A large-scale phishing campaign has been targeting online banking customers -- the majority of whom were Canadian -- for the last two years, found researchers at Check Point.
The campaign was discovered while tracing a stream of phishing emails impersonating those from the Royal Bank of Canada (RBC). An analysis of the email revealed a Ukrainian IP address that hosted more than 300 domains imitating RBC and other financial institutions.
"The detected artifacts revealed a phishing attack that has been going after customers of Canadian banks for at least two years," read the Check Point report.
"By sending highly convincing e-mails to their targets, constantly registering look-alike domains for popular banking services in Canada and crafting tailor-made documents, the attackers behind this were able to run a large-scale operation and remain under the radar for a long time."

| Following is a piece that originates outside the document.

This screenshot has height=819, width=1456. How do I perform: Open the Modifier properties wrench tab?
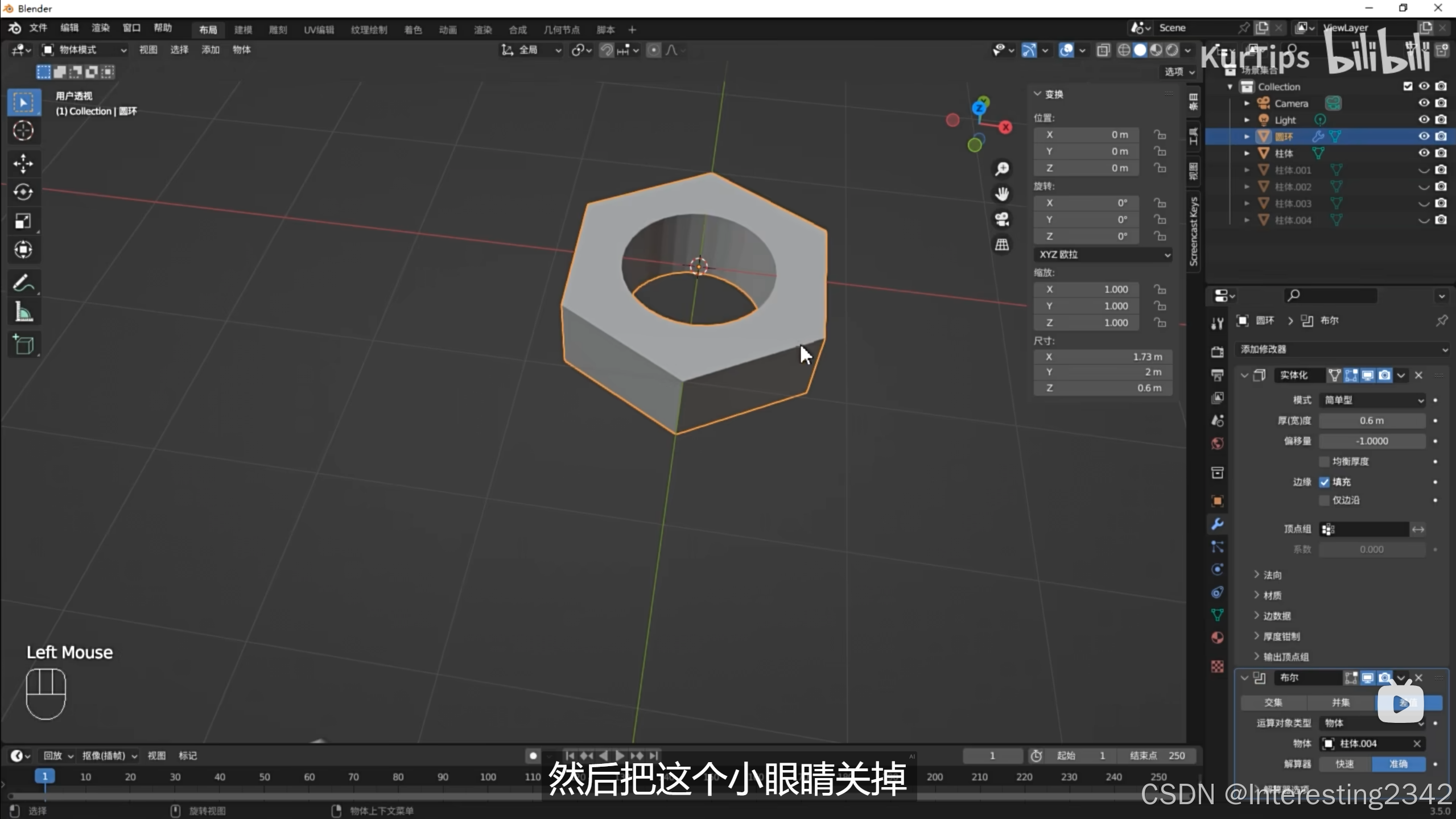[x=1217, y=524]
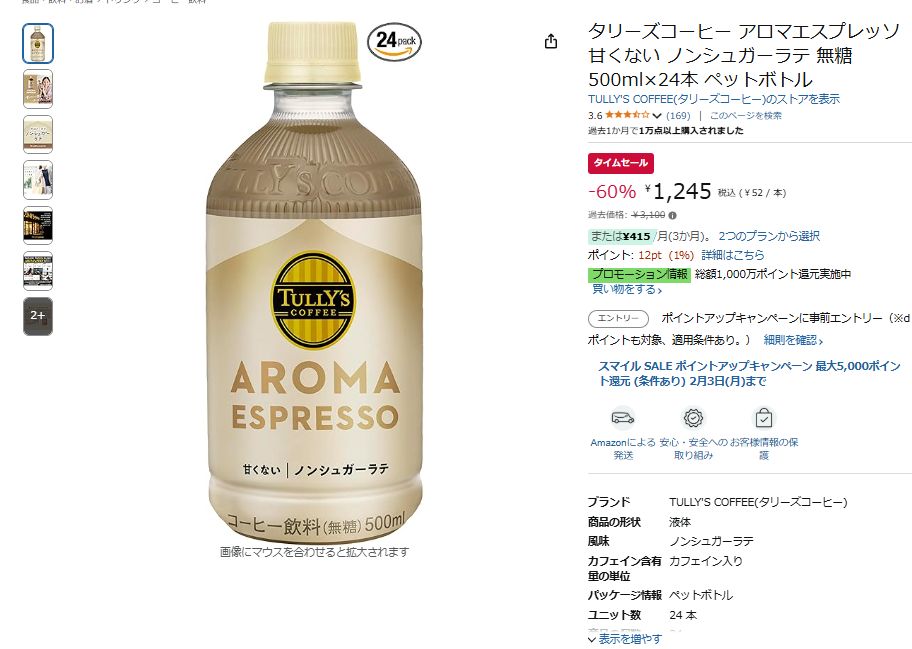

The phishing emails instructed the victims to log into their bank accounts at the earliest to update various information related to accounts. Victims fed the details into bogus webpages, and the attackers used the data to steal money from them, said the report.
With all the power of social media being used to steal credentials, phishing schemes have become extremely sophisticated, targeted and fast, noted Justin Fox, director of dev-ops engineering at NuData.
"The clock is ticking from the moment a user receives a malicious email. Most users will click on the links and provide their information, or open a malware infected document in that first hour. Once they do, their credentials are immediately harvested by hackers to leverage or sell on the dark web."
The PDF attached to one of the phishing emails led researchers to a bigger, cross-border campaign, said the report.
"There were multiple variants of the PDF attachments (in the emails), with slight differences between them. However, some of the textual instructions they contained were repetitive, used unique phrasing and appeared in more than one document. This allowed us to hunt for more samples and find related PDFs dating back to 2017."
Some of the PDF documents were protected using passwords, in an attempt to evade detection. The password was mentioned in the email, the report said.
"The phishing website which appeared in the PDF attachments we investigated at first (royalexpressprofile[.]com) resolved to a Ukrainian IP address: 176.119.1[.]80. Examining this IP address revealed that it hosted more domains impersonating RBC in addition to other banks."
Education and basic precautions are the key to avoiding phishing attacks, said Jonathan Knudsen, senior security strategist at Synopsys.
"Users should understand the capabilities of phishers. They should know that anyone can construct a website that looks just like the real thing, and anyone can get a legitimate certificate for a fake website."
Users should always check the URL they are visiting to make sure it matches what they expect, and should demand more details if they suspect foul play, Knudsen suggested.
However, educating end users is not a reliable solution, said NuData’s Fox.
"The continued success of these attacks highlights a major flaw in identity validation techniques that can be stolen and reused. A multi-layered approach to authentication that provides newer and more secure techniques such as passive biometrics and behavioral analytics should be implemented by companies to determine if the expected human user is accessing and transacting on the account or a cyber-criminal that needs to be blocked," he said.
Thomas Richards, principal consultant at Synopsys, also puts the onus of security on companies.
"Phishing and email-based attacks present a twofold problem for companies to solve; the first is technical controls and the second is human education. Companies should invest in a spam and email filtering service to prevent known or suspicious emails from reaching recipients. Additional controls include end-point protection software and configuring the corporate email client to present a banner on any external emails," he said.
"Regarding the human controls, employee security awareness training should be mandatory for all employees and cover what typical phishing attack methods and what should make a recipient suspicious. Finally, a company should also invest in regular phishing security testing on their employees to ensure that the technical controls and human education components are working to prevent a real attack," he added.